I have, over the past week, purchased three action figures, bringing the total size of action figures in my possession to three. On Sunday I picked up a very large Aragorn with a big nose and a floppy sword, and last night I purchased a James T. Kirk and Commander Spock figures, from the first year of the original Star Trek, armed with phasers and rubbery shirts. Mr. Spock has an extra hand as well, though I haven’t yet been able to determine why.
The world of Star Trek fans is not my world. So why Kirk and Spock. The answer lies with Aragorn. After Aragorn appeared, I began using him in stop motion animation, using my iSight and a nifty little piece of software. Due to the fact that his range of motion is a bit limited, my first animation, entitled “Get Off My Lawn You Punk Kids” features the Ranger of the North shooing away off-screen hooligans, shaking his fist all the way.

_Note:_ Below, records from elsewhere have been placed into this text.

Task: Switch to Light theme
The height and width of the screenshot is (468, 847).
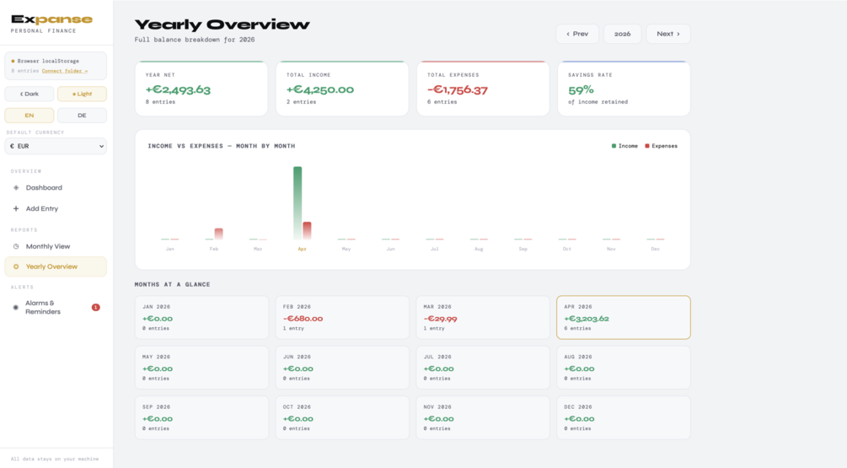Action: 82,94

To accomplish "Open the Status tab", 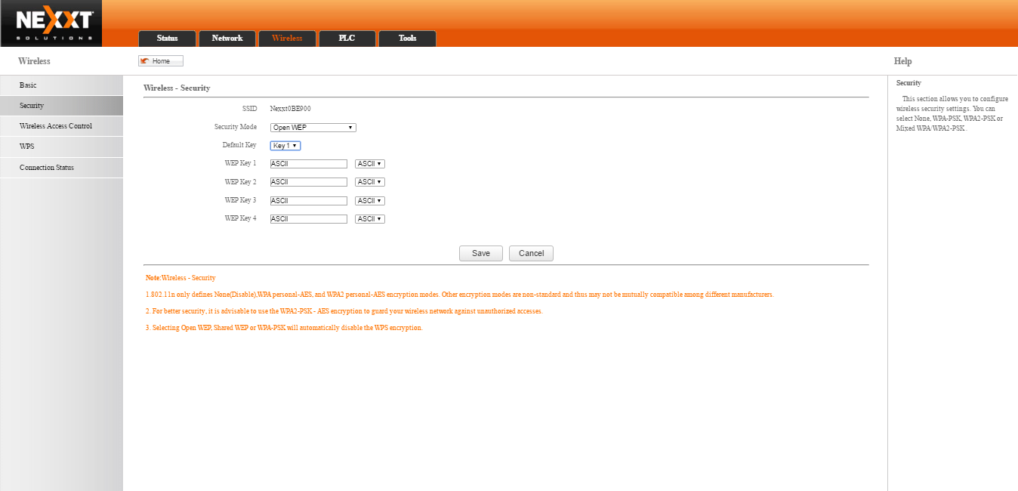I will coord(167,39).
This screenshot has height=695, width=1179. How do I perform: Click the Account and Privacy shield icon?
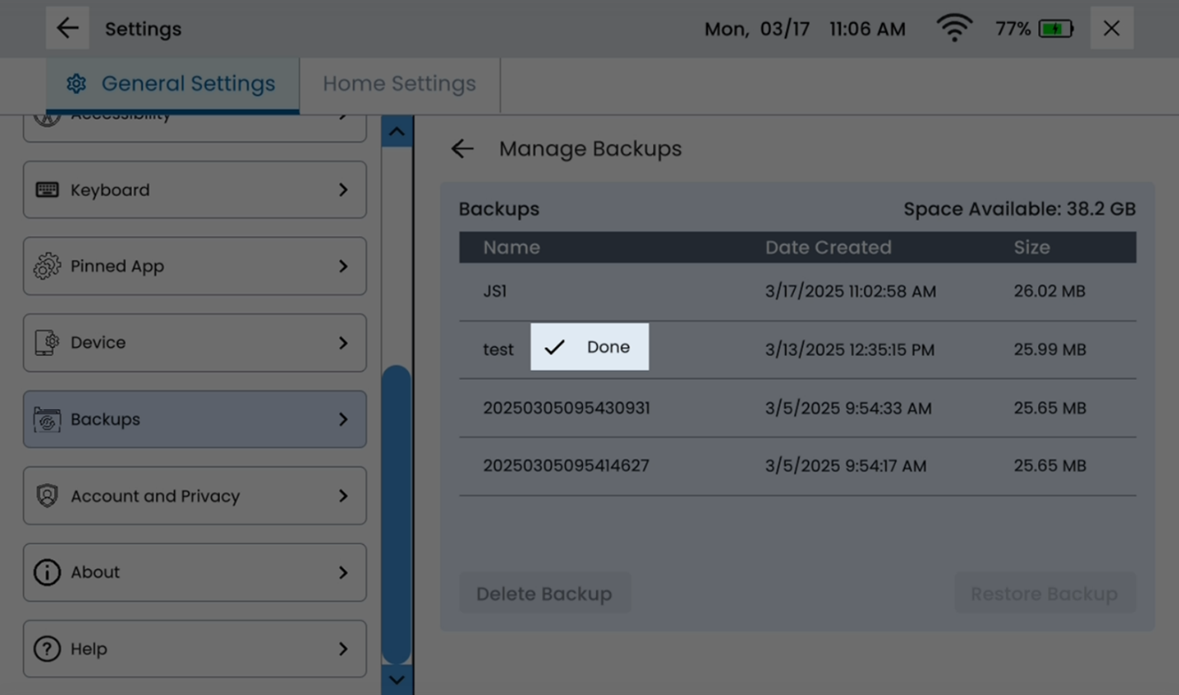click(47, 495)
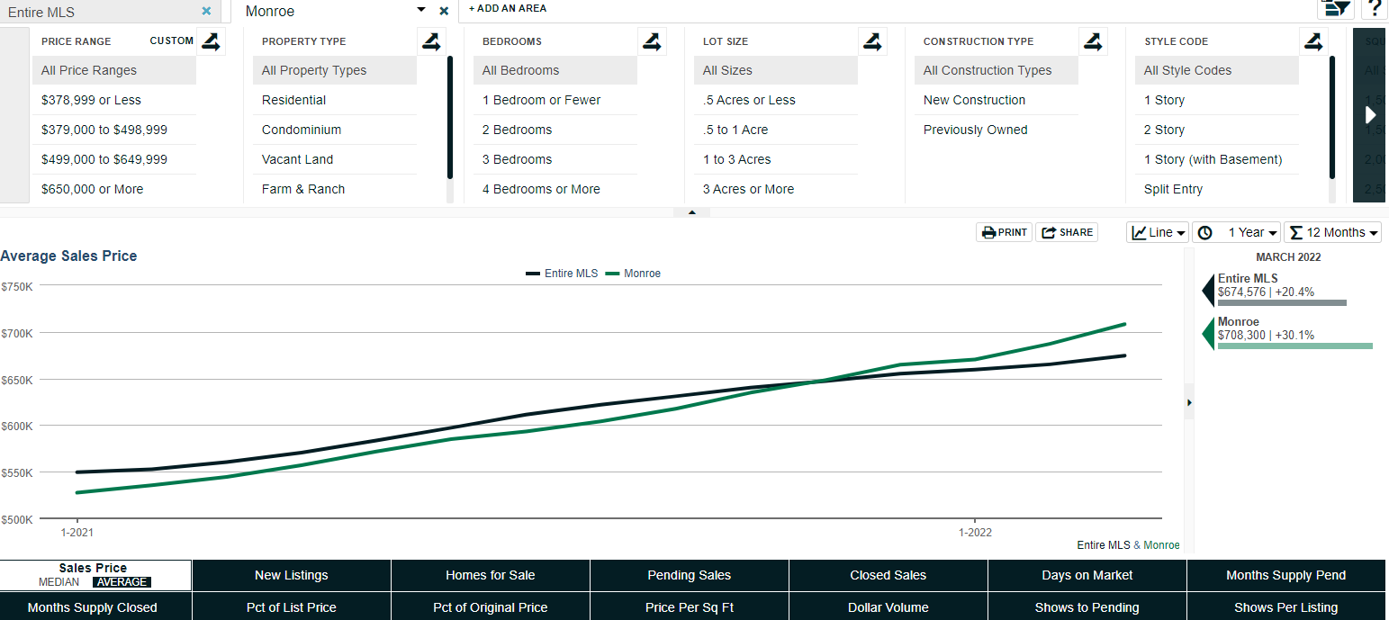Open the 12 Months rolling dropdown
The image size is (1389, 620).
click(x=1333, y=232)
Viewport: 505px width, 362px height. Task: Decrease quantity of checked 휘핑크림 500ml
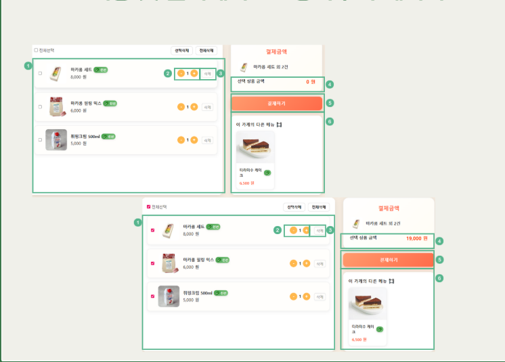coord(293,296)
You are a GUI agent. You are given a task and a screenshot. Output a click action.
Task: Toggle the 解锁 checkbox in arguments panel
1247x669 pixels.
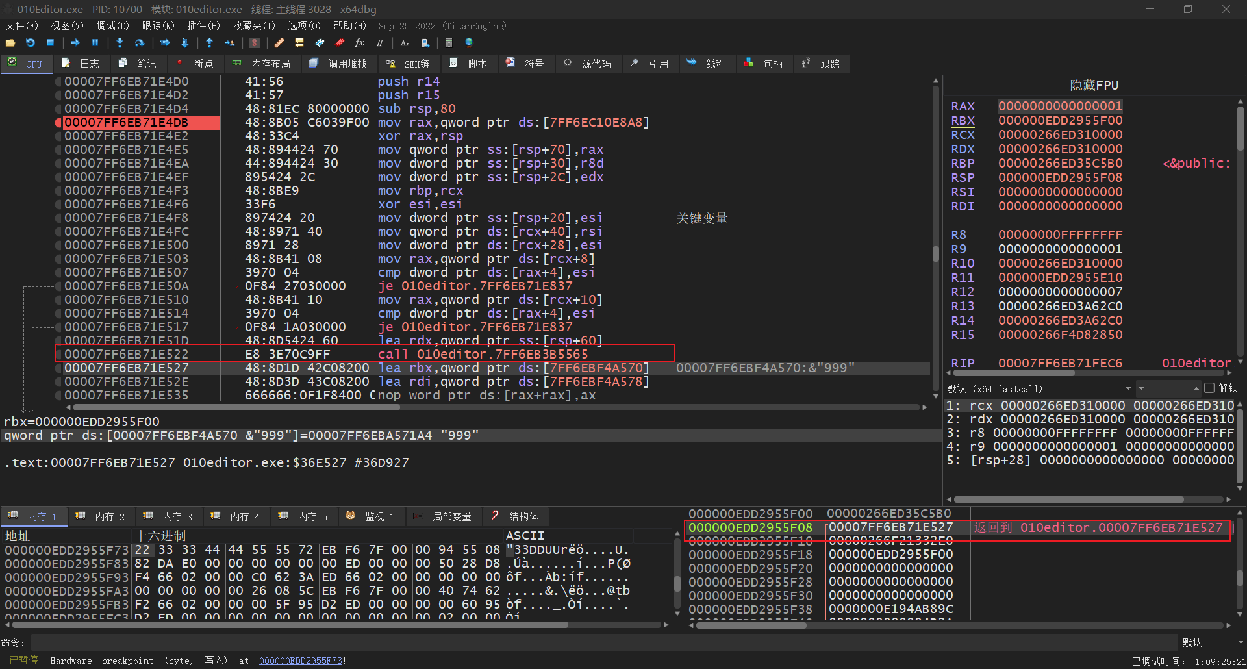pos(1209,388)
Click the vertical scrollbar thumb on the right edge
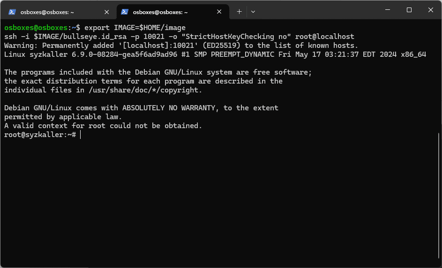This screenshot has height=268, width=442. 439,197
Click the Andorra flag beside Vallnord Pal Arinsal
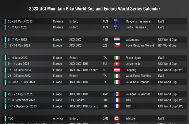Screen dimensions: 189x124 click(x=117, y=94)
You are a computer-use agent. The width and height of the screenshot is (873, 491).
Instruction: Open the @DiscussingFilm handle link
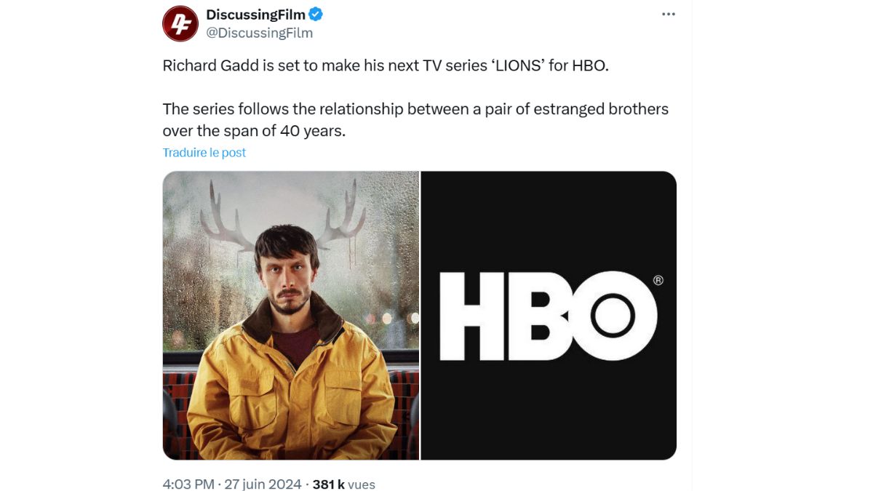point(260,33)
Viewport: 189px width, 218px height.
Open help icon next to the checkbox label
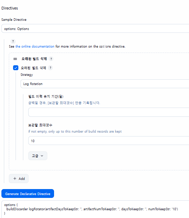coord(51,68)
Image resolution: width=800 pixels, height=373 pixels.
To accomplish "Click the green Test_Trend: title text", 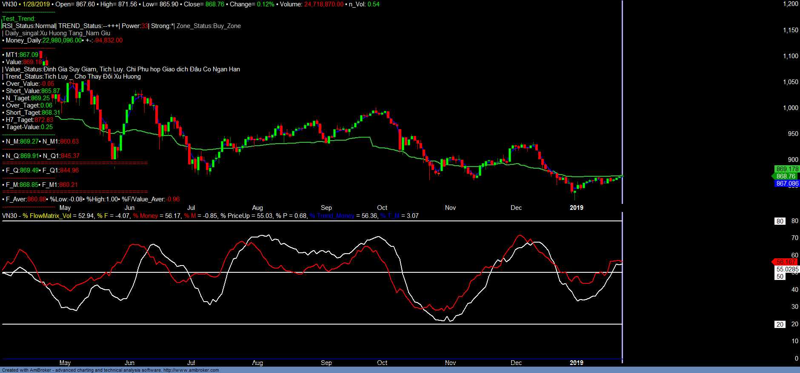I will tap(19, 19).
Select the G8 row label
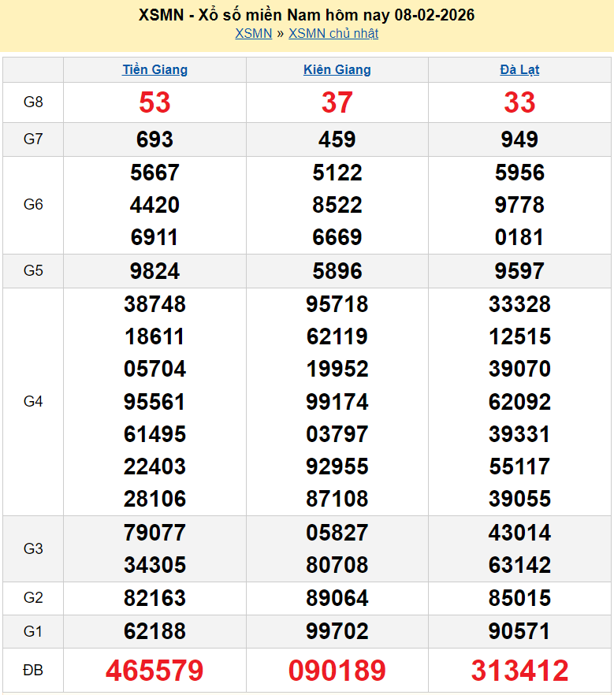Image resolution: width=614 pixels, height=695 pixels. coord(33,102)
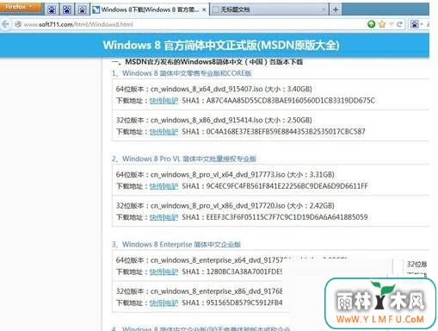
Task: Bookmark this page with the star icon
Action: [382, 24]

He cannot reach for his floppy sword, but he sure can shake his fist.
Lack of motion aside, Aragorn was doomed to be an actor in monologues as he had no other actors. I could have perhaps done a stop motion paraphrasing of “The Madness of King George” with Aragorn talking to the furniture (and shaking his fist!), but I felt that bringing on a few new pieces of talent would do it. Hence Kirk and Spock. Quite a bit shorter than the King of Gondor, they have much better range of motion in their upper bodies.
So far stop motion is fun and not nearly as tedious as I expected if one’s not expecting any academy awards. And the possibilities are limited only by how much time I have to spend on it. I could, for example, sew Kirk and Spock little suits and have them act out “Waiting for Godot.” Or film them knocking each other over. Or film Spock hurling his spare hand at Kirk.
That’s entertainment.
I’m recovering. The body ache and sore throat have moved on, leaving me with a slightly fuzzy and massively congested head. A victory of sorts.
In attempts to not reinvent the wheel for a project I’m working on, I’ve been experimenting with the CGI module in Perl. I didn’t much care for it at first, but as a script grows the benefits become clear. Not to mention the fact that it is well documented. Thank you for your quality work, anonymous Perl documentation team!
Unsurprisingly, my hair is still growing. It is at that charming length where it mostly sticks straight up, but for a spot in the back where it sticks out in a bizarre fractal pattern. Call it Tennis Hair; in a few weeks it will progress through Beethoven Hair to Mad Scientist Hair. Eventually the laws of gravity will kick in and my silky locks will again fall toward our nurturing earth; until then every day is a bad hair day.
I did drag my sorry self (with Varia’s help) out to the nerd event of the year, being opening day of Return of the King. I won’t say very much about it, though I suggest that every man, woman and child on this green Earth go and see it at the earliest opportunity. It is something that must be experienced. I laughed, I cried (a lot, for different reason), I was struck with awe.
I’m sick today. Well, I was sick yesterday, but I’m sicker today. Ache and cough, sniffle and sneeze.
Trying to code Perl when one is in this sort of a mood is quite the experience, and I highly recommend it.